### Instructions
1. Transcribe everything in the forum thread from "surreptitious57" down to "are never ruffled.".
2. In the forum thread, what reason does the writer who calls themselves a loner give for keeping entirely to themselves?

### Text shown
»»

Also my valiant contribution to the thread was in a previous post. No one seemed to notice it. I’m glad you did.

it was 10 posts up and it was already addressed. I was referring to your current post. Your other post, then 10 posts up one was pretty solid.

Like a healthy, well formed turd. Solid.

I never said I know for certain that nothing will ever affect me but if I carry on as I am with nothing unforeseen happening to me till
the day I die I shall have nothing to complain about. Being passive all of the time is where I am at. Being pro active I leave to others

No I am not more afraid of living than dying. I accept both and leave the rest to nature. Nobody loves me
and I love nobody. I am a loner and keep entirely to myself. And I function much better as a consequence

But you don’t function. You said you are passive and do nothing. You might as well love, because you can’t even get any more feminine than you already are.

I have no interest in loving anyone as that is not my thing but instead to be alone for the rest of my life as that is what works for me

surreptitious57

Do things affect you at all?
So, what happens if something unforeseen happens to you? Remember, no man is an island. Would you be able to handle it?

Are you a buddhist? Is this a form of practicing wu wei wu or are you simply detached from everything and I don’t mean “caring disinterest”. Could your reality of being passive mean going with the flow?
I don’t have a clear picture of what "passive’ means to you? You could be someone who is very stoic, very practical, whose feathers are never ruffled.

Tell me, what if you saw a child being harmed or heard that one was being harmed and you knew that you could do something about it? Would you turn your back on that?

Well, we each march to a different drummer. If it works for you, it works for you. It’s your life.

««

### Material supplied
»»

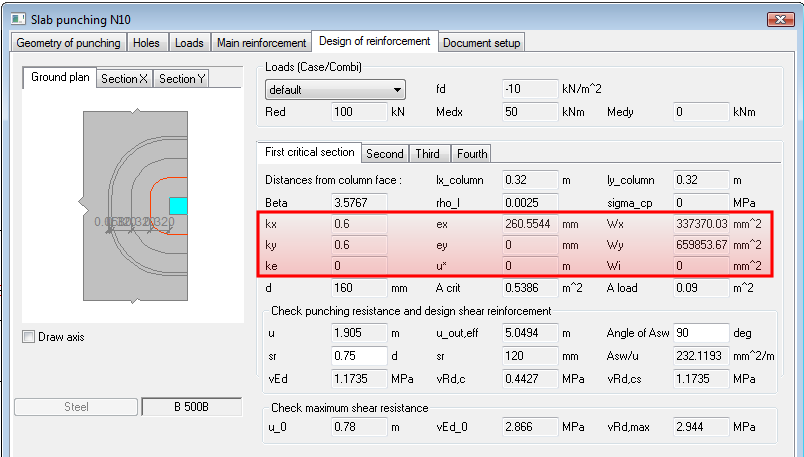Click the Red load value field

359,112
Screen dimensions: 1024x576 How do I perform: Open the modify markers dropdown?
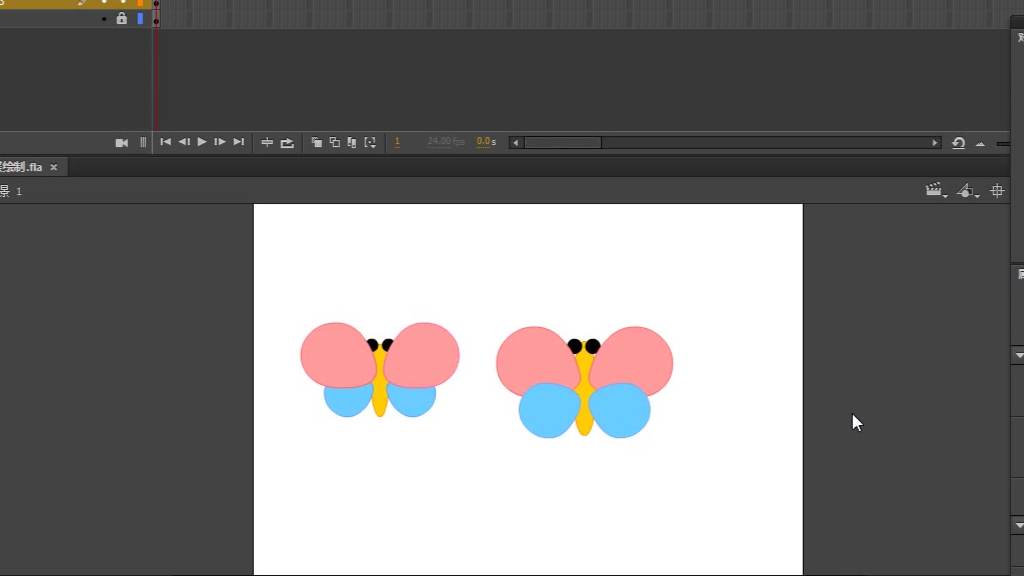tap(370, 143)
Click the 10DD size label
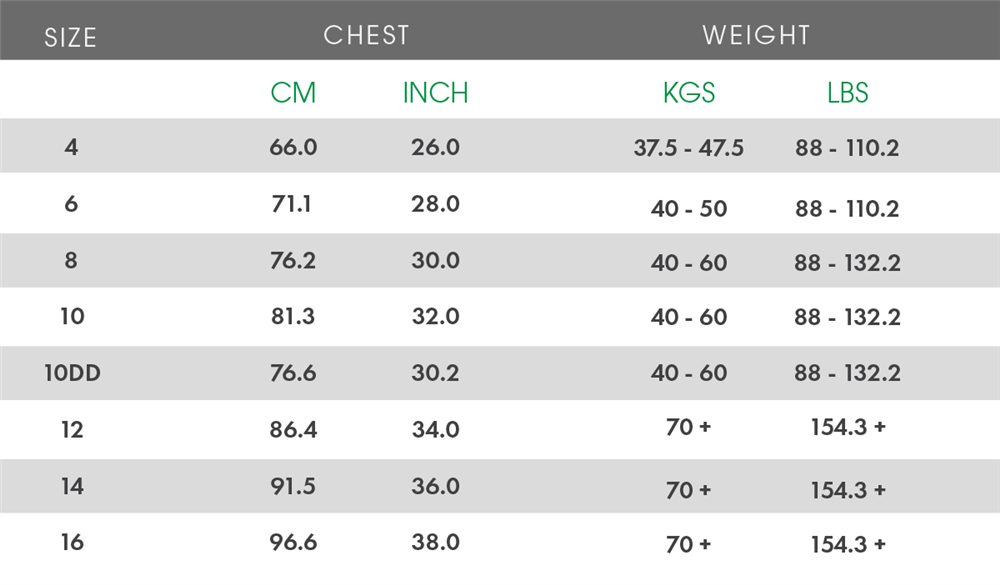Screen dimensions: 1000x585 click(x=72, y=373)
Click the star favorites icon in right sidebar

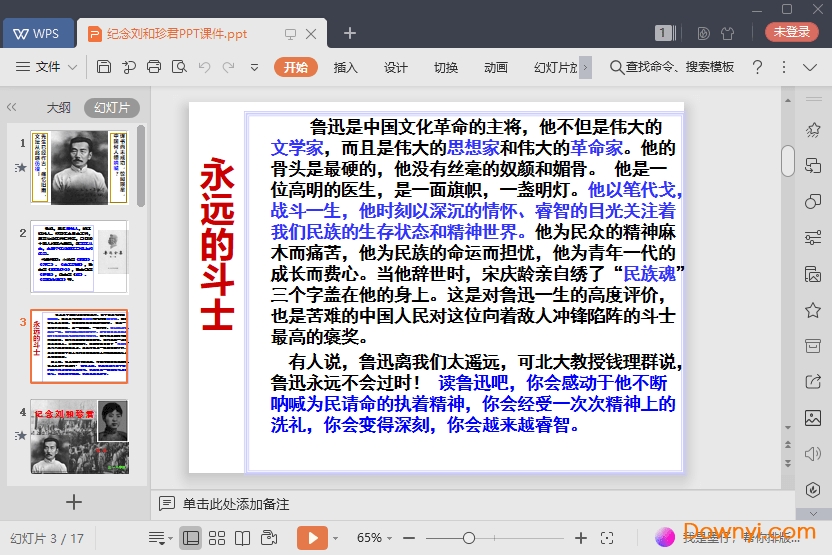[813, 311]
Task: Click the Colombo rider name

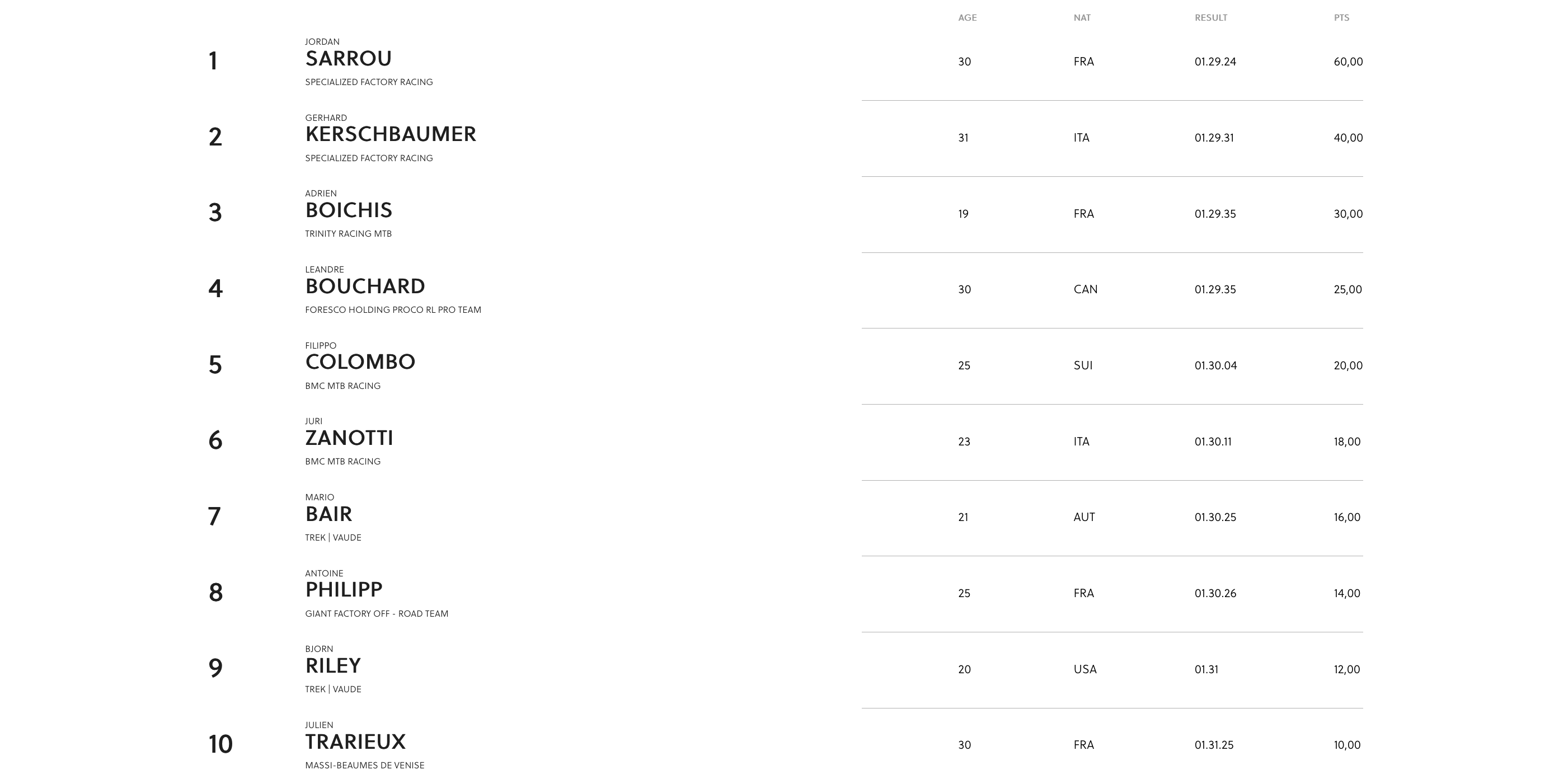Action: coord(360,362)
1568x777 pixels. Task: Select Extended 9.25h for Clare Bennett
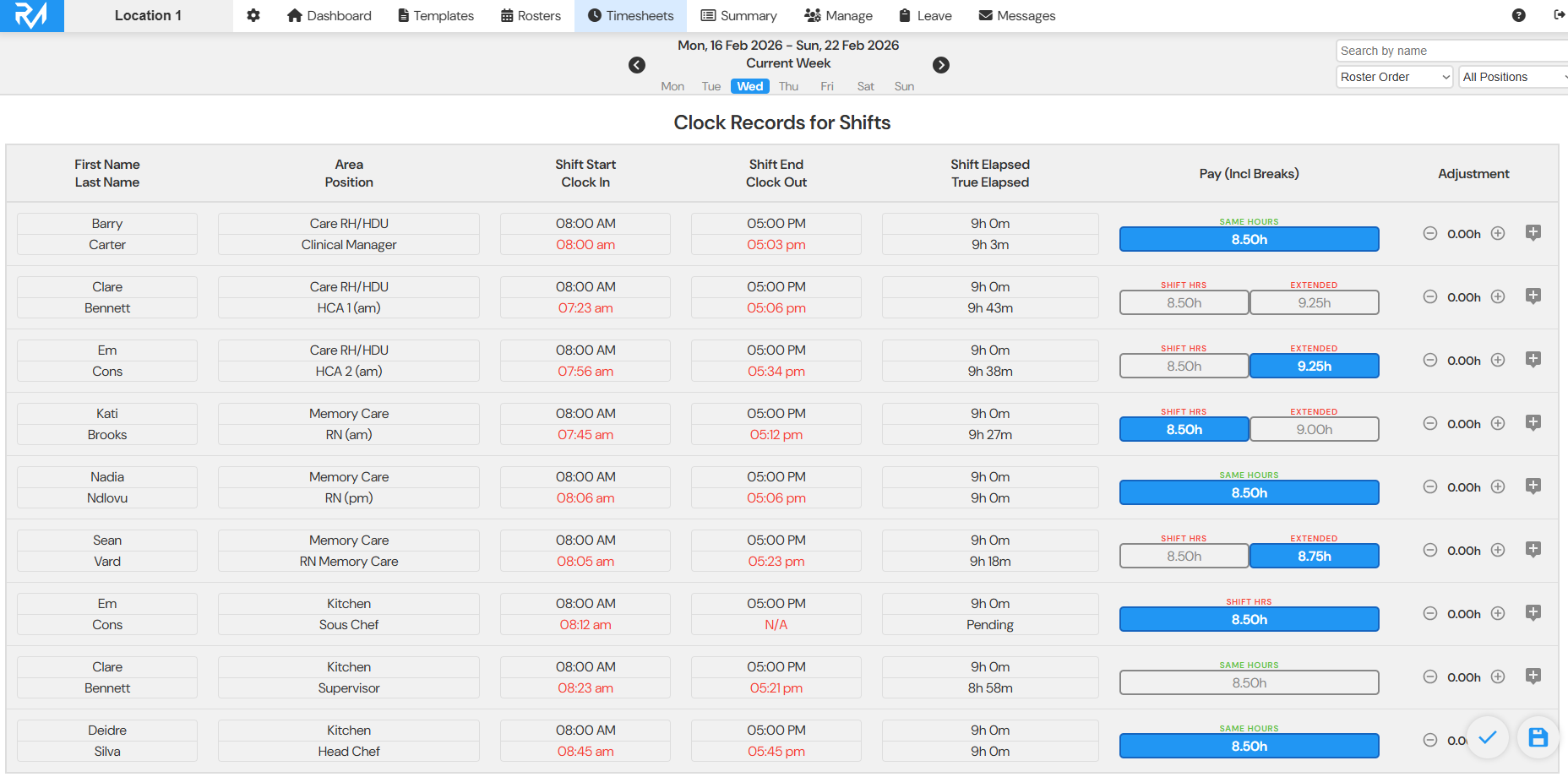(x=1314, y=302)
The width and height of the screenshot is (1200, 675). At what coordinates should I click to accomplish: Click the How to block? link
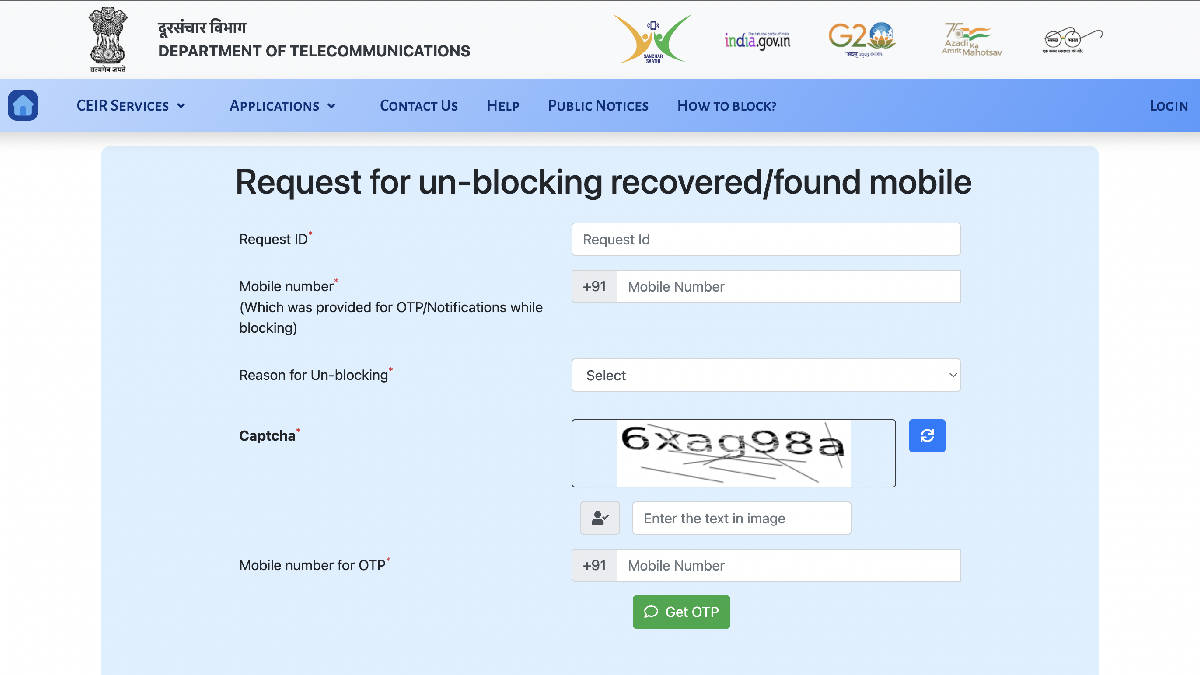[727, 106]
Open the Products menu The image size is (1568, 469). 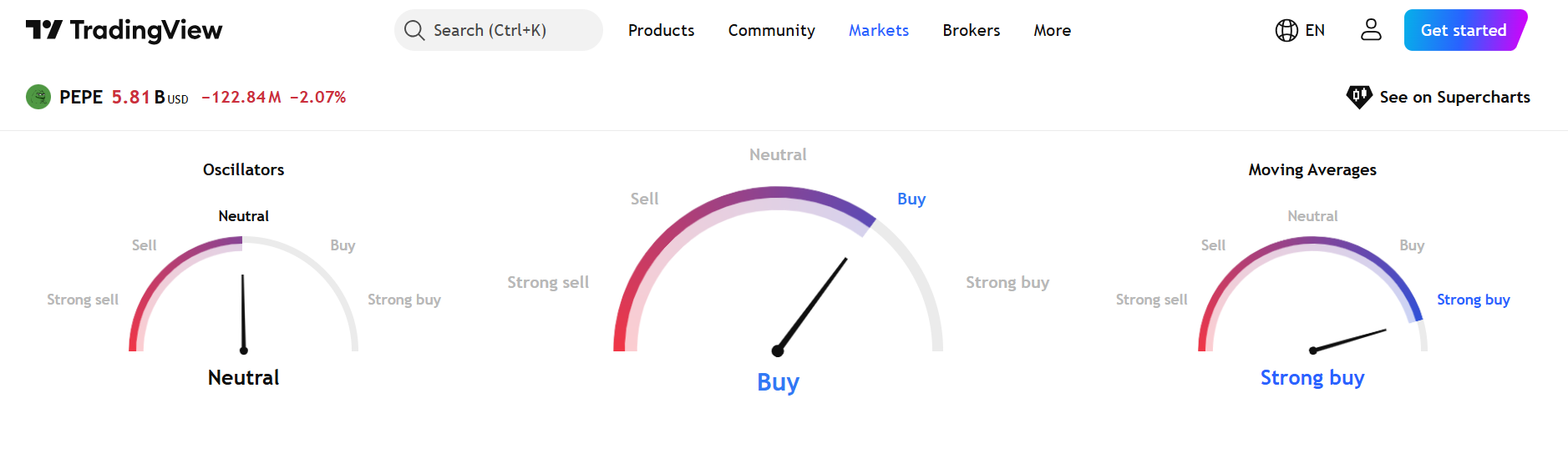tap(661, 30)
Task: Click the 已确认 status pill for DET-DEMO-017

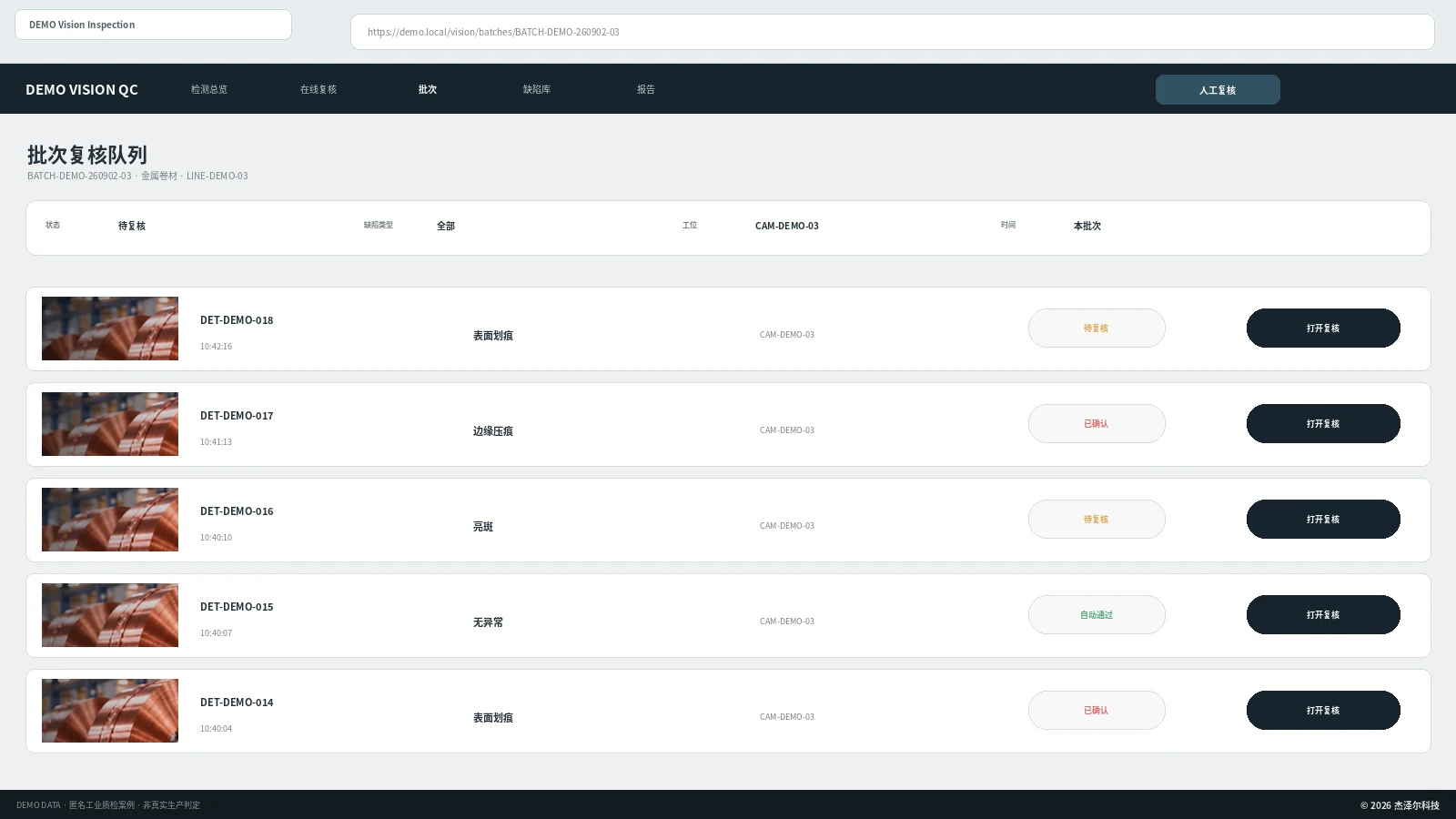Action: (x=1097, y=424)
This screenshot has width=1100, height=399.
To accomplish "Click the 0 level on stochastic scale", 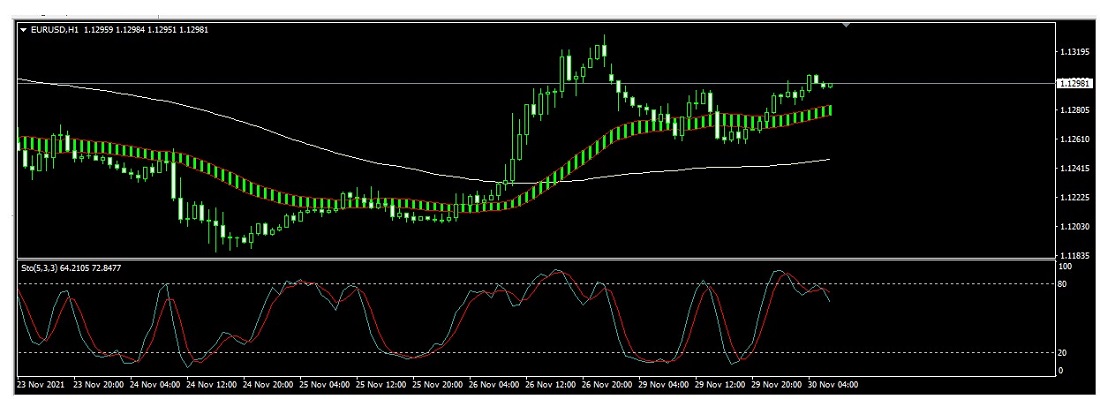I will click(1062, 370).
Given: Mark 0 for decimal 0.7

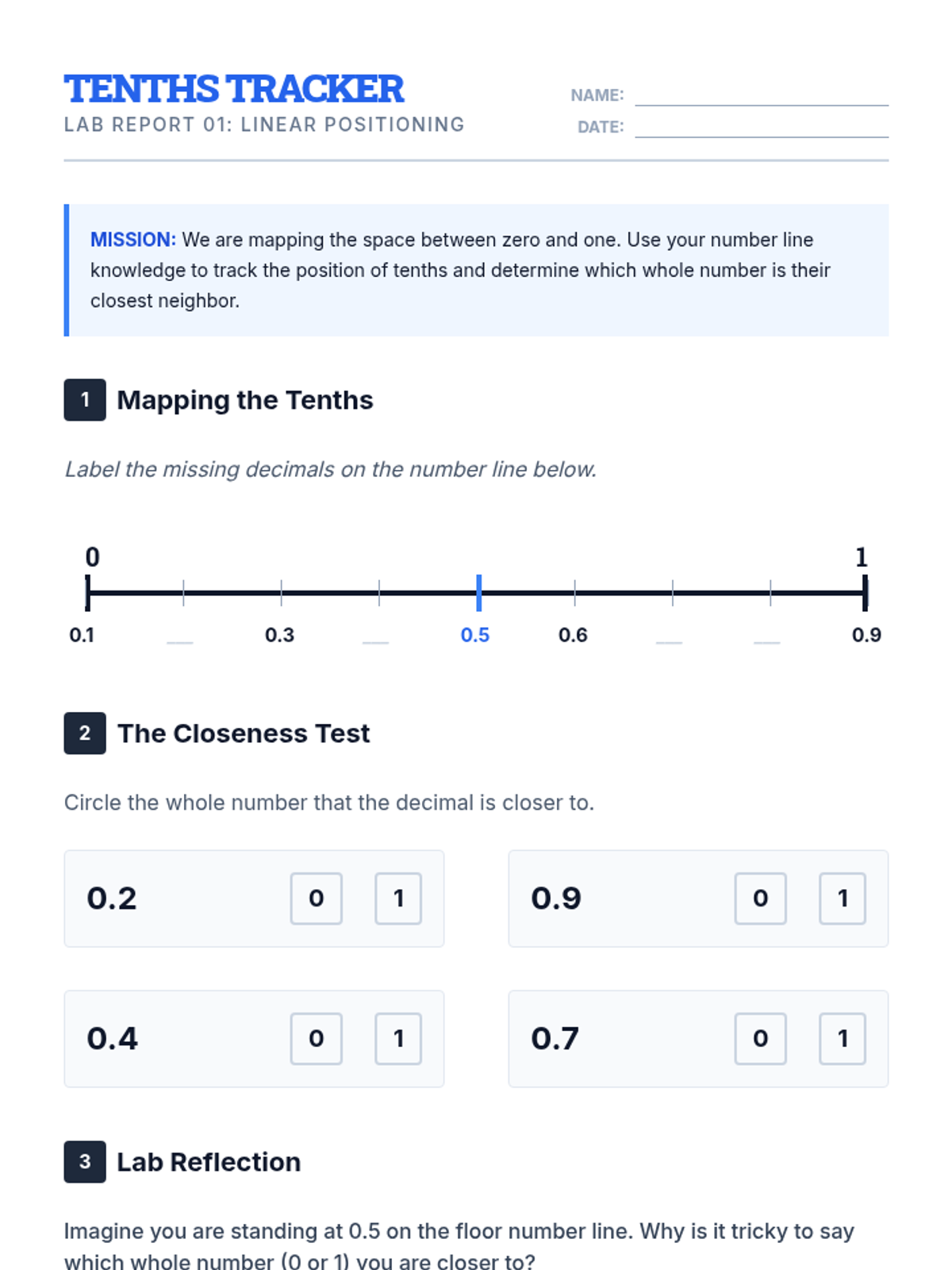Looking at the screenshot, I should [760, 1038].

««

### Solutions per task
1.
surreptitious57

Do things affect you at all?
So, what happens if something unforeseen happens to you? Remember, no man is an island. Would you be able to handle it?

Are you a buddhist? Is this a form of practicing wu wei wu or are you simply detached from everything and I don’t mean “caring disinterest”. Could your reality of being passive mean going with the flow?
I don’t have a clear picture of what "passive’ means to you? You could be someone who is very stoic, very practical, whose feathers are never ruffled.

2. That writer says they function much better as a result.